Today we have held in the companion case of Johnson v. Williford, 821 F.2d 1279 (7th Cir. 1987), that the United States Parole Commission ("U.S. Commission") is empowered by D.C.Code Sec. 24-209 to determine whether to release on parole District of Columbia Code offenders ("D.C.Code offenders") held in federal prisons, but under that statute must apply District of Columbia parole laws and regulations when making such determinations. Act of June 5, 1934, ch. 391, 48 Stat. 880 (codified at D.C.Code Sec. 24-209). Petitioner David S. Ashby-Bey ("Ashby-Bey") is a D.C.Code offender and was incarcerated at the United States Penitentiary at Marion, Illinois ("Marion") at the time he filed pro se this habeas corpus petition raising the same issues decided today in Johnson. Ashby-Bey's petition was granted by Magistrate Kenneth J. Meyers, and Ashby-Bey was transferred to the District of Columbia for a parole hearing in January of 1985. Parole was denied at that time and we are advised by his counsel for this appeal that he was transferred back to Marion to continue serving his sentence.
The magistrate granted Ashby-Bey's petition based on his reasoning in Drakeford v. United States Parole Commission, 83 C 4210 (S.D. Ill. May 24, 1984), opinion amended (S.D. Ill. July 15, 1984), vacated and dismissed as moot by unpublished order, Nos. 84-2295 and 84-2340 [799 F.2d 753 (table)] (7th Cir. Aug. 27, 1986). Even if we assume that Drakeford correctly decided that only prisoners convicted in federal district courts are included in the term "federal prisoners" and because of that Ashby-Bey would not be an "eligible prisoner," as defined in 18 U.S.C. § 4201(4), and thus would fall outside the U.S. Commission's statutory authority under 18 U.S.C. § 4203(b) (1), which is limited to "eligible prisoners," our conclusion that the U.S. Commission has authority to decide Ashby-Bey's case is unaffected. That statutory authority is derived from the Congressional grant of power found in D.C.Code Sec. 24-209 and does not depend on whether Ashby-Bey is within the definition of the term "federal prisoner." Furthermore, D.C.Code Sec. 24-209 applies to all persons convicted of a D.C.Code violation and held in federal prisons, no matter whether they were convicted in the District of Columbia Superior Court or the U.S. District Court for the District of Columbia. As in Johnson, the issues are whether Sec. 24-209 applies to the U.S. Commission and remains in effect and whether Sec. 24-209 requires the U.S. Commission to use D.C. parole laws and regulations for D.C.Code offenders.

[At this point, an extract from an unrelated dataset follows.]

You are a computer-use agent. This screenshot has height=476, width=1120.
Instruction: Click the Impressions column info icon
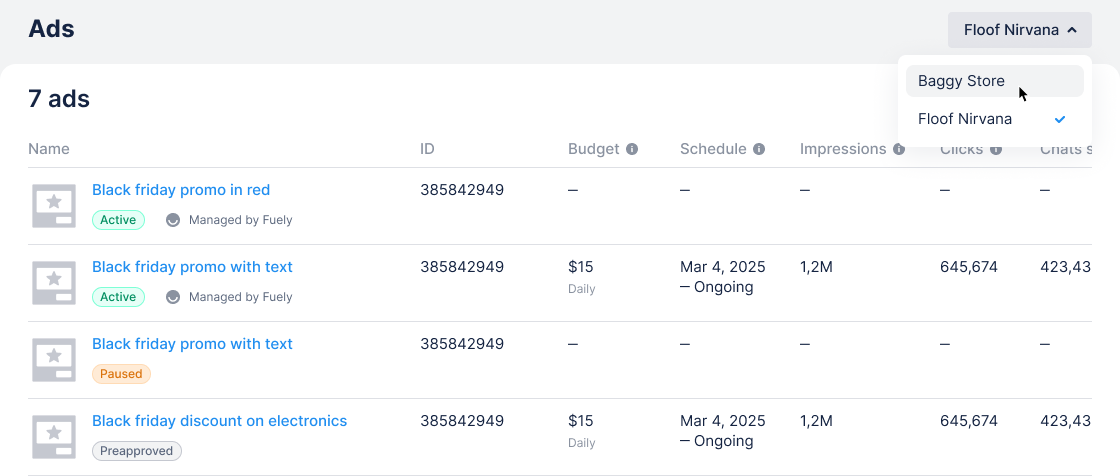point(899,149)
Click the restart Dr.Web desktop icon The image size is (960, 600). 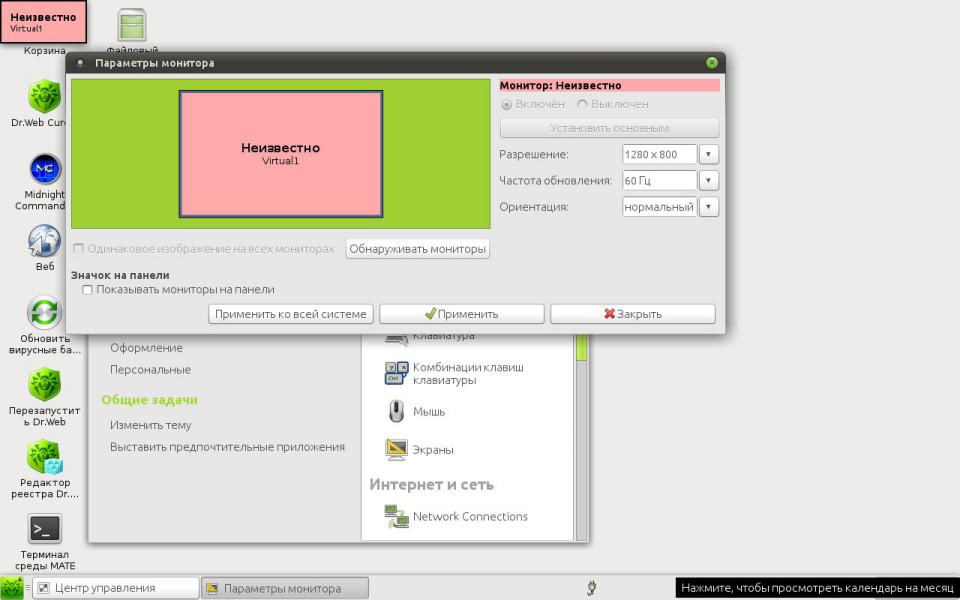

On the basis of Johnson, we hold that the magistrate erred in ruling that the U.S. Commission lacked statutory authority to decide Ashby-Bey's suitability for release on parole. Ashby-Bey was convicted in the District of Columbia Superior Court for a D.C.Code offense, rather than in the United States District Court for the District of Columbia, as Johnson was for a D.C.Code offense. This distinction does not change the conclusion reached in Johnson that D.C.Code Sec. 24-209 applies to the U.S. Commission and was not repealed by implication by either the District of Columbia Court Reform and Criminal Procedure Act of 1970, Pub. L. No. 91-358, 84 Stat. 473, or the District of Columbia Self-Government and Governmental Reorganization Act, Pub. L. No. 93-198, 87 Stat. 774 (1973). Thus the U.S. Commission continues to have "the same power and authority" over D.C.Code offenders as the D.C. Parole Board would have if those prisoners were held in a D.C. prison. That part of Ashby-Bey's petition seeking to require the U.S. Commission to apply D.C. parole laws and regulations is granted for the reasons stated in Johnson.
Reversed and remanded for further proceedings consistent herewith.